MM: My culture is my culture and it’s as simple as that. I could translate my work, but the depth won’t come through, like on a spiritual level – that just can’t be translated. It’s not really a stance on English or colonialism really, but more like standing for my culture and my children, and my grandchildren to know my language and to think and dream in it.
🔹Singaporean people don’t want to learn their mother tongue because it’s not “cool”. Lee Kuan Yew cancelled dialect programming despite encouraging bilingual education. What are your feelings on this?🔹
MM: Reparations are a difficult thing to do because there is no repairing lost languages. In terms of working towards maintaining and revitalising at risk languages, not fighting against these bilingual schools and supporting them, and creating these spaces for them to flourish is important. It’s also important to get the right people working in these communities, people who actually care and are not doing it for a paycheck, or who will be there only for a year and then leave and be done with it. It’s just a matter of people coming in and working together and supporting these school programmes and the 1st language programmes. Making funding easier to get helps too.
🔹This is not about the loss of knowledge, but of local languages – is there any hope that local knowledge can be recuperated to assist them in becoming living languages again? Also the younger generation are evolving with their own visual languages through gifs and emojis, how do you see the language you identify with evolving with this? And lastly, in regards to the creation of Creoles, what is your experience of them because they often have a bad rap for being seen as ‘improper’.🔹
FN: Well all languages are creoles basically. English is Latin and French, etc. But language has to be organic. I don’t want to see a museumisation of languages. Our knowledge ecosystems are dying! It’s no different to the 19th century because companies are wiping out radical views that can help us understand everything, by capitalism with English. It’s peanuts for them to invest millions and open a school, but it’s nothing because they take that in on an hourly basis. How is preservation different from reservation? It’s museumisation. How can we make these languages alive? Singlish is organic because it’s alive, because people use it. The point is to get it used because if you don’t it dies. We live through language. You sit on a chair because it’s a concept, otherwise it’s just a thing. No amount of money will keep that language alive. It will be in a museum like an object.
WR: In Ojibwe you hear a lot of English words, like there’s no word for mall. I would listen for the English words with my grandparents and get the gist of what they were saying. Adapting languages help keep them alive. We do pick and choose the words we need to keep our languages alive.

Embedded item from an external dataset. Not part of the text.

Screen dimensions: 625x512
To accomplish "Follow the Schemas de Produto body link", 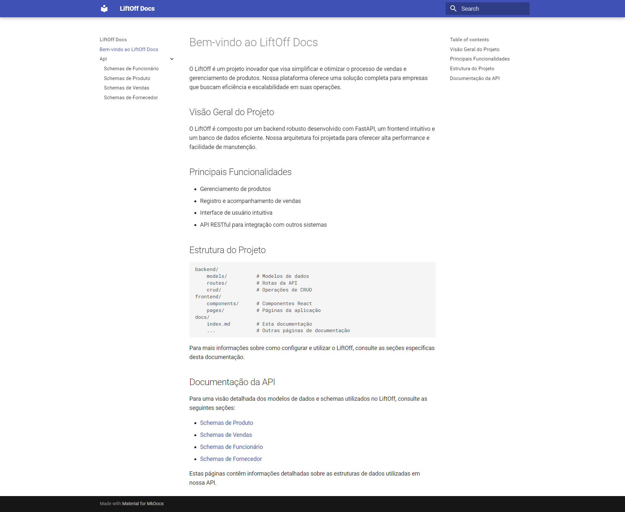I will (x=226, y=423).
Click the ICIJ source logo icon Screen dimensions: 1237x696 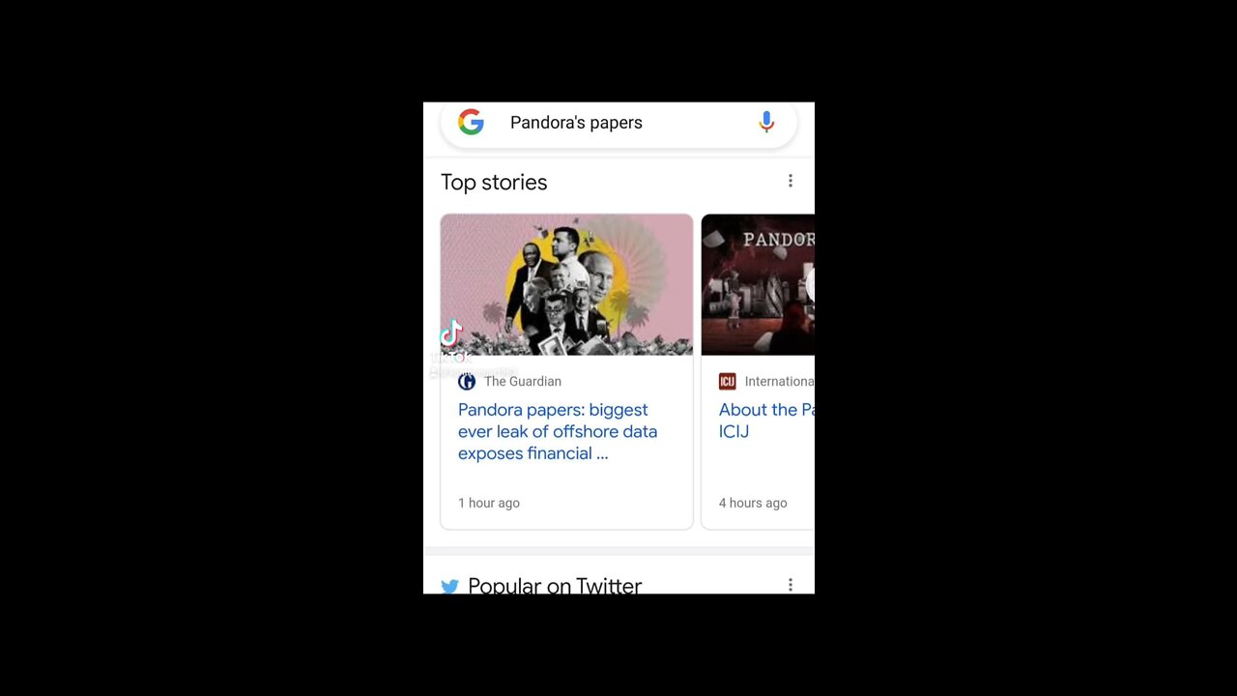[x=727, y=382]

MM: Many languages in Australia are Creoles. The younger generations of kids who speak my language are translating English sentences, so although the grammar doesn’t make sense, it’s fun, it’s experimentation. It’s evolving and will change over time but it’s good to maintain the basics. That there’s still a backbone, something there that still remains. If need be, we can change things but at least it’s still authentic in itself and something that’s been carried on and continued.. With regards to the youth, I think that speaking it and using it helps. I try to perform in my language so the younger generation can hear it being used. There’s this rapper called Baker Boy, who has a big following and it’s so positive because he’s showing the world that we can speak our language in more than just a traditional setting. We can incorporate all these things in maintaining our language.